Engineers involved in the project emphasize the importance of maintaining rigorous testing protocols throughout the migration. Aerospace applications demand exceptional reliability, particularly those supporting flight certification or safety-critical systems. Any disruption could affect production schedules or regulatory approvals, making thorough validation essential at every step.
Scaleway has assigned dedicated account teams and technical architects to support the migration, establishing joint governance structures with Airbus counterparts. Regular synchronization meetings track progress against the three-year roadmap and address emerging technical or contractual issues promptly.
The broader implications extend beyond the two companies. European policymakers see the deal as evidence that targeted investments in domestic cloud infrastructure can attract business from flagship industries. They anticipate similar announcements from other sectors as confidence in local providers grows.

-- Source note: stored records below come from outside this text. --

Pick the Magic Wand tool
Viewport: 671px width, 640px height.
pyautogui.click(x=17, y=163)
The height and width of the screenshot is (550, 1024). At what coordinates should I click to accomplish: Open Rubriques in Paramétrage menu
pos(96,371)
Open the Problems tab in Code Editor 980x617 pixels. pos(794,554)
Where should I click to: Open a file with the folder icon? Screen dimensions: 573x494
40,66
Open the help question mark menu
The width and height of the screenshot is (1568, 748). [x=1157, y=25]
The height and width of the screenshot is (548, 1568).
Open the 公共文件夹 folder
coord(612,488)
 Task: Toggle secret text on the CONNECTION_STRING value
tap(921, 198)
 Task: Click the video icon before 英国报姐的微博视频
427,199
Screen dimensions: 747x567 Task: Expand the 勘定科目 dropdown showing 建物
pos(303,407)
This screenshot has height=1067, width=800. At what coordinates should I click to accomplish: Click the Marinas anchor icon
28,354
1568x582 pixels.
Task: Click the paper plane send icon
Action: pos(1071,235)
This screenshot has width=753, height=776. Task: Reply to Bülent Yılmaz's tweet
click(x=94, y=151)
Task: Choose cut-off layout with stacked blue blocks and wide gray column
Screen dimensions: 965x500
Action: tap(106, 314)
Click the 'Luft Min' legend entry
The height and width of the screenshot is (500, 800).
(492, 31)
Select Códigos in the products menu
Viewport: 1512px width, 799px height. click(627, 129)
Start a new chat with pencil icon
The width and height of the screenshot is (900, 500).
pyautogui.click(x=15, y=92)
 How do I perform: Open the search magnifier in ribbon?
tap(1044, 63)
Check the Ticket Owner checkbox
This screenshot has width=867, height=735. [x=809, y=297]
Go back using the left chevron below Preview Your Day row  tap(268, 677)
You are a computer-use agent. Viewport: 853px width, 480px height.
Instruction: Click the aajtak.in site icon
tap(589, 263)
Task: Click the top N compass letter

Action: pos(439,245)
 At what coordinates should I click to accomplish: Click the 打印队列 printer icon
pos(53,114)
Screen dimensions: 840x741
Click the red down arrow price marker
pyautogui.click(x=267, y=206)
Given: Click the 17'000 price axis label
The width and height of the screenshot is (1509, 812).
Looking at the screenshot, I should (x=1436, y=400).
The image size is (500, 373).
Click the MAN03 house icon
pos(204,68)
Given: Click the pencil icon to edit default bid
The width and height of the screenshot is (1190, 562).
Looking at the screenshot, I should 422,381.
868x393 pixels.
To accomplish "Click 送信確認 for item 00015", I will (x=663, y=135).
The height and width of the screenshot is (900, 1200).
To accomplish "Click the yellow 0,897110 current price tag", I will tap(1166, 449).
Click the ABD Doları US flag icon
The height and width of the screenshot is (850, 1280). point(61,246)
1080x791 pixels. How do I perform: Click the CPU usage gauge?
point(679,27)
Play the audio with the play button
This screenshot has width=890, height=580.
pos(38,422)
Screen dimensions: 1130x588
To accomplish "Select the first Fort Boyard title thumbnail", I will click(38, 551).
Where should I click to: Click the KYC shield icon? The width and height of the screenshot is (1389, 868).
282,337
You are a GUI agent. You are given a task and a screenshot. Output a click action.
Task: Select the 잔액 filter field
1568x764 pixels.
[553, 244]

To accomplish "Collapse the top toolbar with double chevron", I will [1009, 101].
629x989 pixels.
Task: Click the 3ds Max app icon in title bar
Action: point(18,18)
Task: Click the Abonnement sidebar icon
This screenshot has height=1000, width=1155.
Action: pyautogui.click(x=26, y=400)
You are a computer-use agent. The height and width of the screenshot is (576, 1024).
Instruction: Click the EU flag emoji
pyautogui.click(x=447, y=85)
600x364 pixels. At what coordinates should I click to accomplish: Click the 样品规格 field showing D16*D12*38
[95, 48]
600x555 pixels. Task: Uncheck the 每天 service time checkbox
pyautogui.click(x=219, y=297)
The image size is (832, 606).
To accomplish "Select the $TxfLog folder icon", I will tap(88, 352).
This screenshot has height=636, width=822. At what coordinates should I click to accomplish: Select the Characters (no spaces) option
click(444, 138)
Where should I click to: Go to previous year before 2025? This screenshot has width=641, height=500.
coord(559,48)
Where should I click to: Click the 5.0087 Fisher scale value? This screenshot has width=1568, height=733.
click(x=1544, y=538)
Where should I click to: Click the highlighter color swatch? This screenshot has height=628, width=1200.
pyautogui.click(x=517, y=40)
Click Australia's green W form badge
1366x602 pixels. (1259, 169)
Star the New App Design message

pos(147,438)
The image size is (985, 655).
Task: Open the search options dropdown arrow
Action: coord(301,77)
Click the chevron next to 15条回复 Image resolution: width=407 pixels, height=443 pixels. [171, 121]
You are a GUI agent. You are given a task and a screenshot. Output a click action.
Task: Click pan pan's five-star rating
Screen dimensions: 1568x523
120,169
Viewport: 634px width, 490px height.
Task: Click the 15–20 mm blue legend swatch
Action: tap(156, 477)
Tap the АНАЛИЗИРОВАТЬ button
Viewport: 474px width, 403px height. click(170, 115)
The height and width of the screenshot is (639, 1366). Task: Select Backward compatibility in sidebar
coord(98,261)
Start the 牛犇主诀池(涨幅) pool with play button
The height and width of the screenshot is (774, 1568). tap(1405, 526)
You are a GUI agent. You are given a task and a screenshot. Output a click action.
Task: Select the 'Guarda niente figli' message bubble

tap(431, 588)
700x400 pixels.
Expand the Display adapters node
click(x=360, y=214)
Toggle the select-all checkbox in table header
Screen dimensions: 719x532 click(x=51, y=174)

For Airbus, the migration forms part of a larger digital transformation program that includes modernization of legacy systems and adoption of advanced analytics. By consolidating certain workloads onto a European platform, the company aims to simplify its overall technology portfolio while advancing strategic objectives around data control and regulatory alignment.
As the project advances, both organizations will likely share selected case studies and best practices with the industry. These insights could accelerate adoption of European cloud solutions among other manufacturers facing comparable strategic choices. The coming years will reveal how effectively such migrations can be executed at scale and whether the promised benefits of digital sovereignty translate into measurable operational advantages.